Besser was ultimately replaced as third Stooge by Curly Joe DeRita.

===After the Stooges===
Besser returned to films and television, most notably as the superintendent Jillson for four seasons (1961–1965) of The Joey Bishop Show. He also made occasional appearances on the ABC late-night series, also called The Joey Bishop Show, between 1967 and 1969. Besser also had roles on The Mothers-in-Law, Batman, The Good Guys, That Girl, and Love, American Style. He provided the voice of the dragon on The Alvin Show (1961), and he played Chubby Stone in the episode "Cry Love, Cry Murder" (S3 E25) of the private-eye series Peter Gunn (1961).

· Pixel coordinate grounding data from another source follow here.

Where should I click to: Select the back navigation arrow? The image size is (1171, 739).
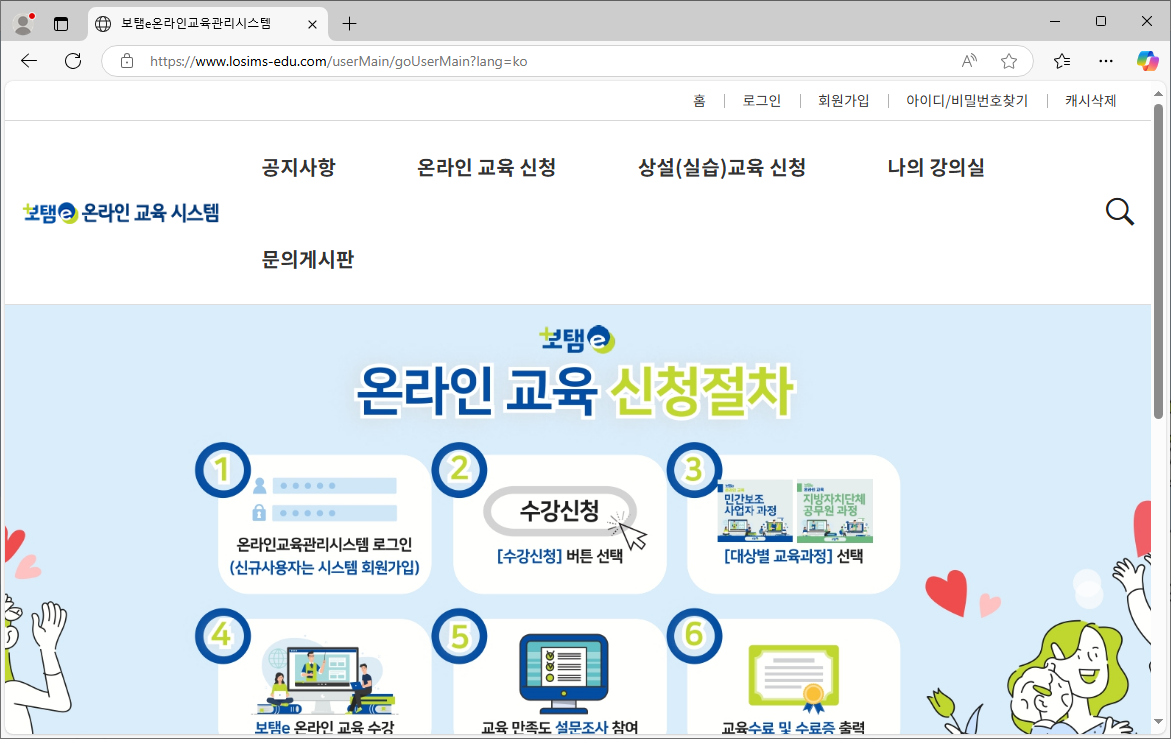click(28, 60)
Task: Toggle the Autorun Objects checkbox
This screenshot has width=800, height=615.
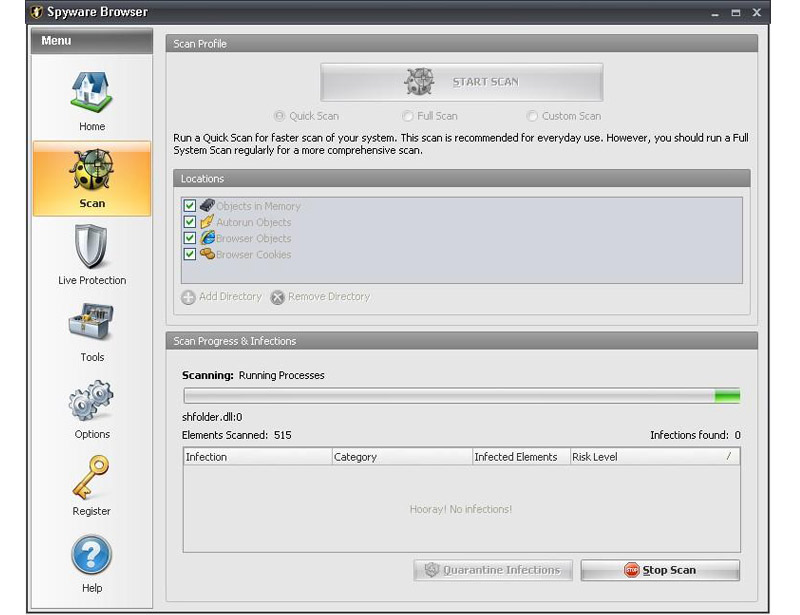Action: [190, 222]
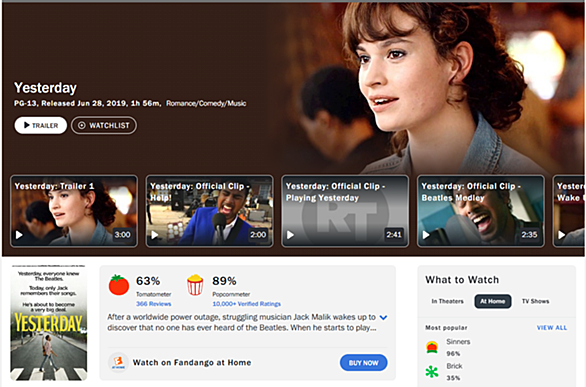The height and width of the screenshot is (387, 586).
Task: Play the Beatles Medley clip
Action: (x=481, y=211)
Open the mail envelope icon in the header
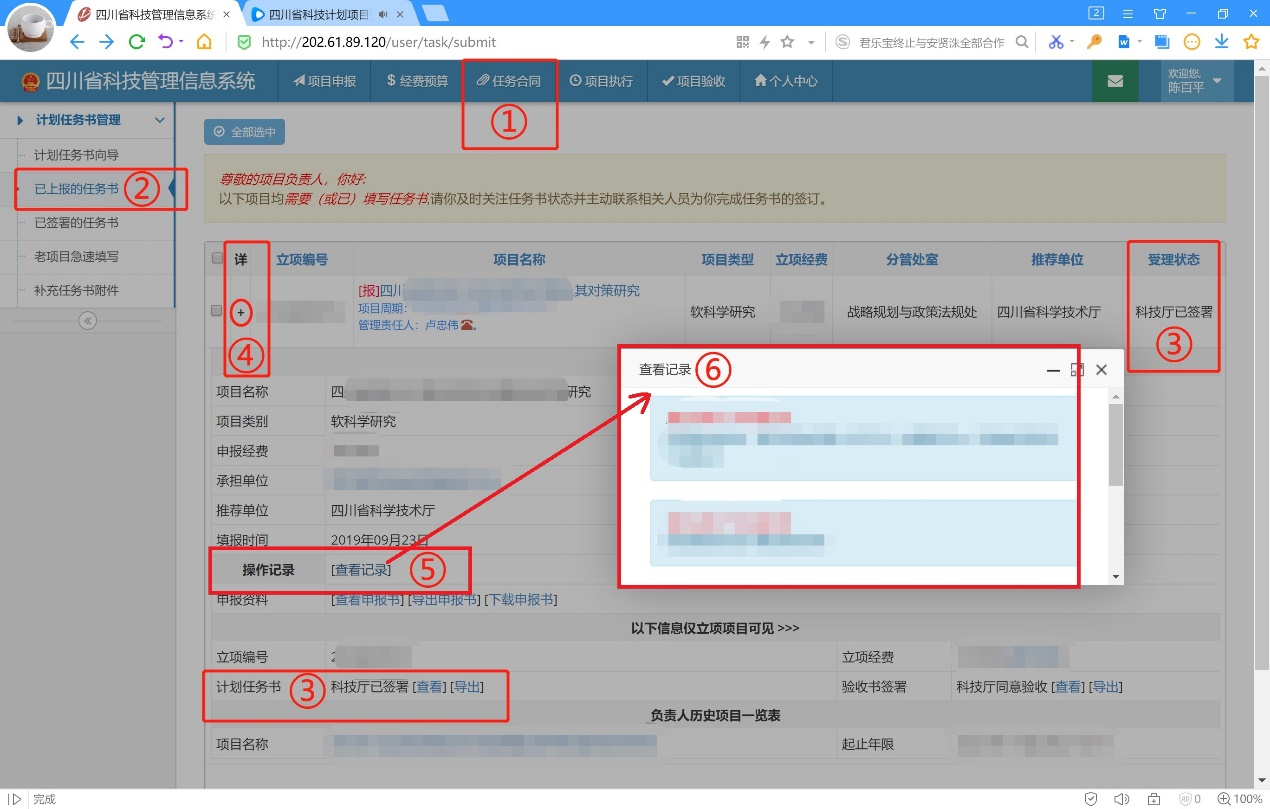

Besser also provided voices for several Saturday morning cartoon series in the 1970s. He voiced the character Putty Puss in The Houndcats (1972), bumbling genie Babu in Jeannie (1973), (inspired by I Dream of Jeannie) and Scooby's All-Star Laff-A-Lympics, and as Scare Bear in Yogi's Space Race (1978). Besser's career slowed somewhat after he suffered a minor stroke in 1979, resulting in considerable weight loss. His last role was in The Smurfs in 1983.

In 1984, Besser co-wrote his autobiography with authors Jeff and Greg Lenburg, Not Just a Stooge. The title reflected Besser's dismay that people only recognized him for his brief tenure with the Stooges, and not for his long career as a solo comedian. However, he eventually softened, realizing that the Stooges continued to bring him his greatest exposure. The book would be retitled and republished as Once a Stooge, Always a Stooge following his death in 1988.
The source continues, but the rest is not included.